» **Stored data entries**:
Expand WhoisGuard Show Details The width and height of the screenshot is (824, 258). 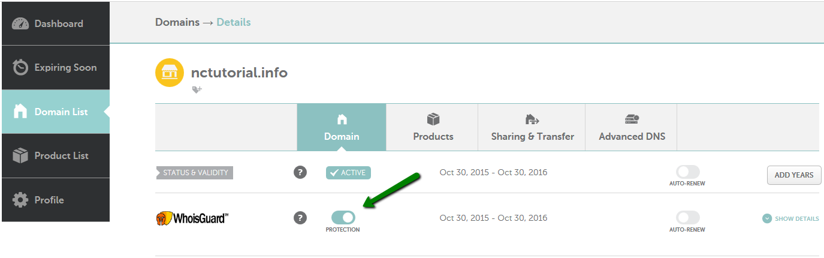[790, 218]
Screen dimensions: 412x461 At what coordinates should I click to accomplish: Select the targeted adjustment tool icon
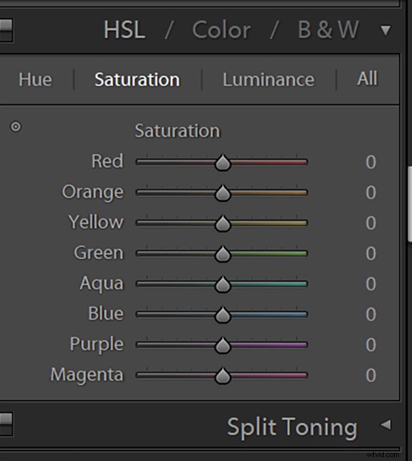[x=16, y=126]
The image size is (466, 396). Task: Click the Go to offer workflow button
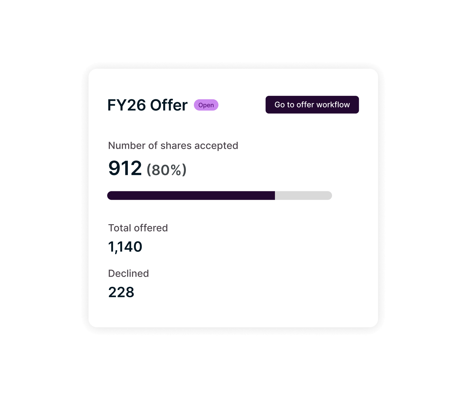pyautogui.click(x=312, y=105)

» **What you need to do**:
Please copy the lines exactly, beginning at the one containing "Screen dimensions: 412x461" and ending at the last line of the records above, both included, with the pictures left out.

» **Answer for this exercise**:
Screen dimensions: 412x461 At what coordinates should I click to accomplish: Select the targeted adjustment tool icon
[x=16, y=126]
The image size is (466, 396). Task: Click the Go to offer workflow button
pyautogui.click(x=312, y=105)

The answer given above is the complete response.